On booking podcast guests you don't often hear on other wrestling podcasts:

Sean Mooney: I wanted to do that from the beginning, but I realized that in order to get people to listen, initially I had to get big names that were very recognizable. So fortunately I was able to get a lot of people to come on.

The shoot interviews are out there and a lot of these guys have done dozens of them, and after a while they're telling the same stories. It's not their fault that they tell their best stories and people hear them and want to hear them tell it again.

So I love having conversations with people that haven't really been out there and shared a lot of their history. That's what I wanted to do originally. So now I get to do that because I think at this point people trust that when I get a guest, I really think about who I want to come on and who I think would be really interesting. We've had some really great guests and I've been surprised many times, because I know they have great stories but I don't know what kind of guests they are going to be.

I just think, off the top of my head, people like Danny Davis were just awesome. His story is so great and so many others that I've had on that are really inspirational stories... most of them come from humble beginnings. They had a dream and they just refused to quit. You don't make it in this business unless you are absolutely willing to get knocked down 100 times and have people tell you you're terrible and they just won't go away.

Then they start finding some success and they have tremendous success and then there's always something that happens, it seems, along the way that knocks them down big time and they come back. They find a way to get through it and benefit by it. So that's what's really been wonderful for me... I just love the stories that we've been able to tell.

On also finding a loyal audience with his non-wrestling podcast Upside Of 40:

Sean Mooney: I was hoping for kind of a crossover because when I started it, I realized that a lot of the people that were listening to the podcast were between 10 maybe and 16, 18 when they were watching the WWF and they watched me. At this point they're in their 40s and I have always wanted to do a show like this where I can help people over 40 and beyond with all the stuff that we deal with.
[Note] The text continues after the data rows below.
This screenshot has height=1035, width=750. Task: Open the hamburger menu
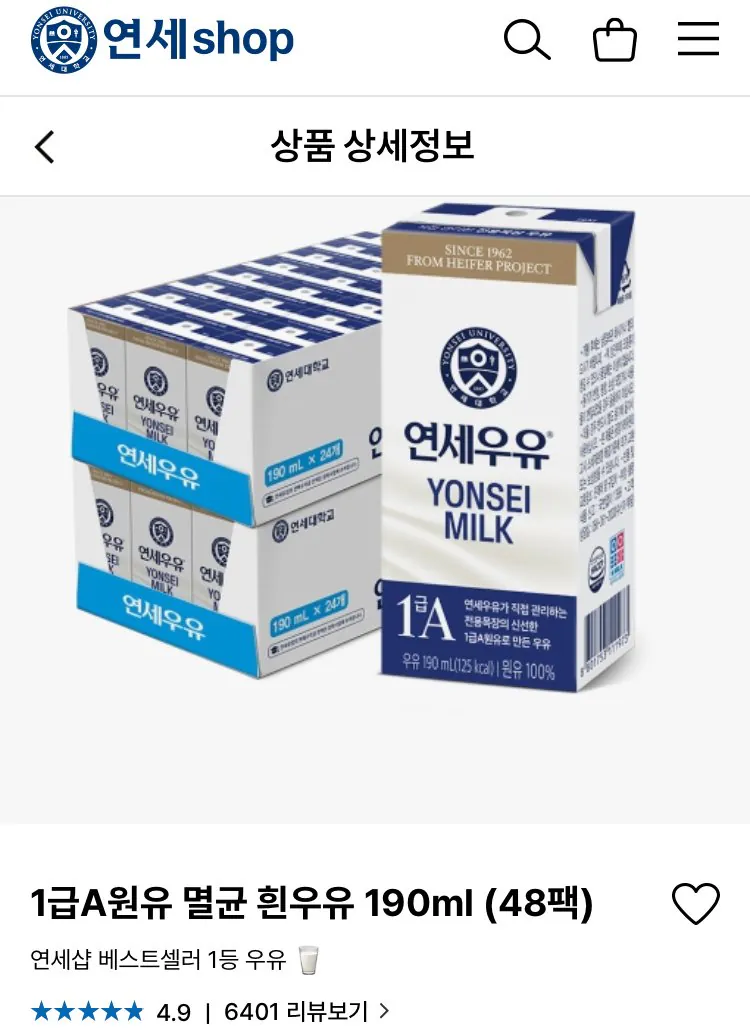point(698,40)
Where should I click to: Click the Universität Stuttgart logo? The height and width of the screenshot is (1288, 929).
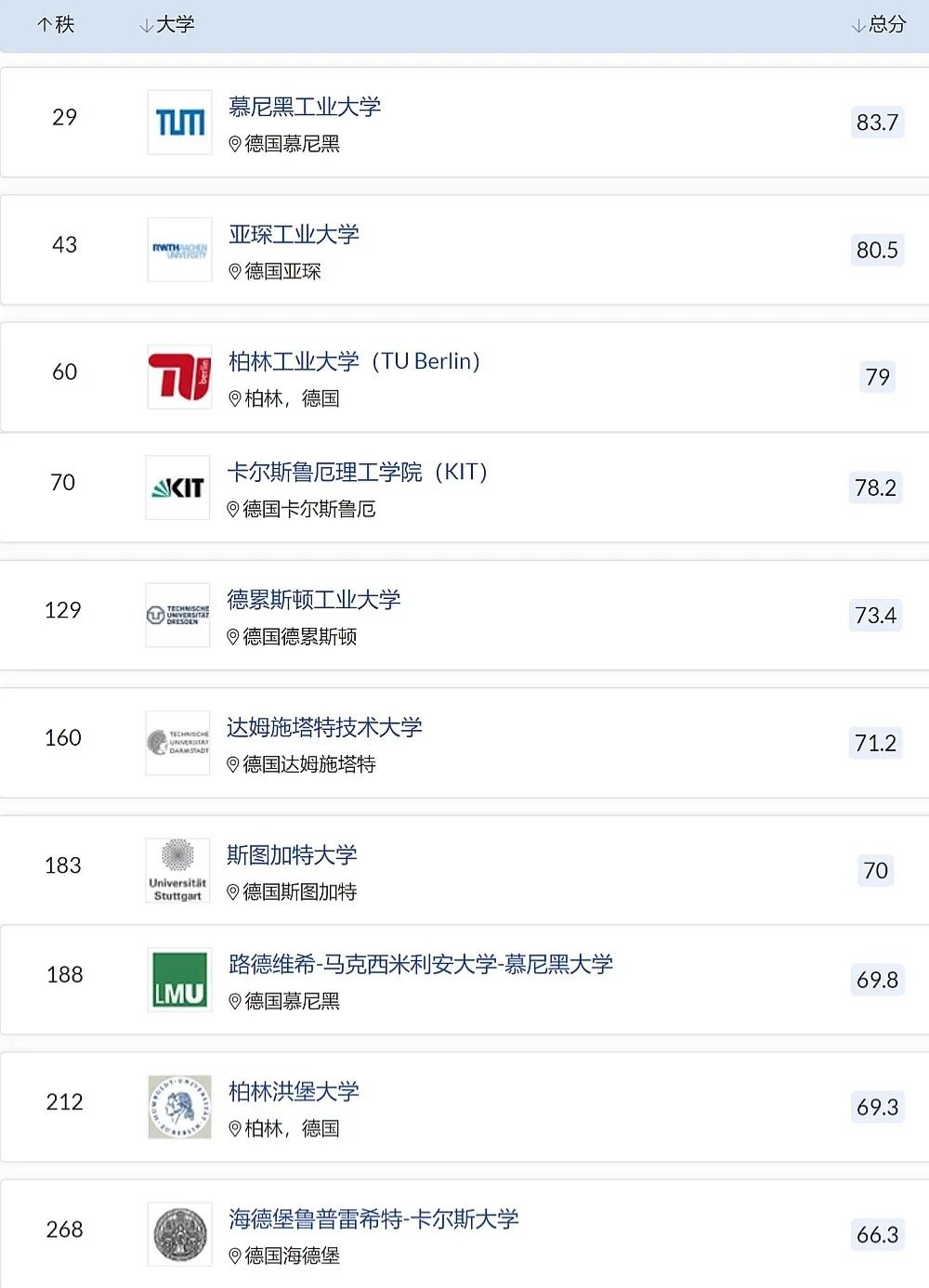pyautogui.click(x=177, y=869)
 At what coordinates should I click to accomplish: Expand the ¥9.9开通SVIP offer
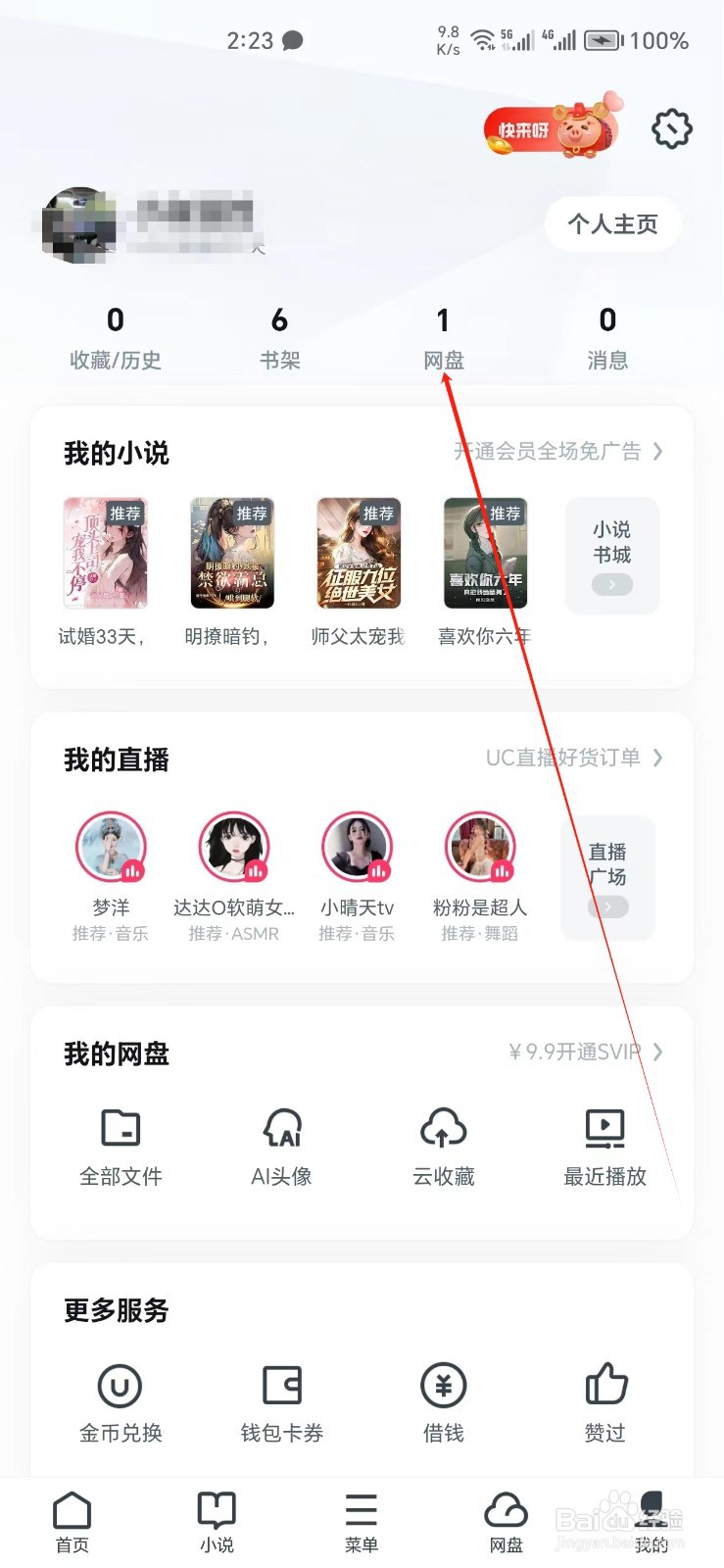click(588, 1052)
I mean, I'm 60 now and I'm hoping that if I can save them a few steps along the way -- because I was an idiot and stumbled -- that would be great...

It's just this broad range of everything that affects our lives, men's lives after 40 and beyond. But getting back to your original question... I expected some crossover and we have had some of it but not anywhere what I expected. We really have lifted this thing just from the ground up and it's been a slow build.

But every week we get more and more people coming on. It's a challenge but I just love doing this one too. As crazy as that sounds, because you know doing a podcast every week is tough but also having a full-time job; I host a morning show where I live. This is something that really I dreamed of doing and it's something that I think I could do for the next 20 years... There is an endless number of topics.

On whether he had "any last words for the kids":

Sean Mooney: Well I want to thank everybody. Getting back into this, it's just been incredible, and especially for the wrestling fans, that audience, they are the most loyal fans out there. It's just amazing to me. I left the WWE in '93, even during that time I was completely out of the professional wrestling world, I still would get a couple letters. I don't know how they tracked me down; they'd send it to the station or I had a production company...

So it's just amazing because now there's thousands of them that follow the podcast and that has just really been awesome. I have a Patreon with it to actually get to interact with them, we have Q&A's and that really has been a wonderful experience. So I mean, overall, just to say thanks to people for being so awesome to me over the years.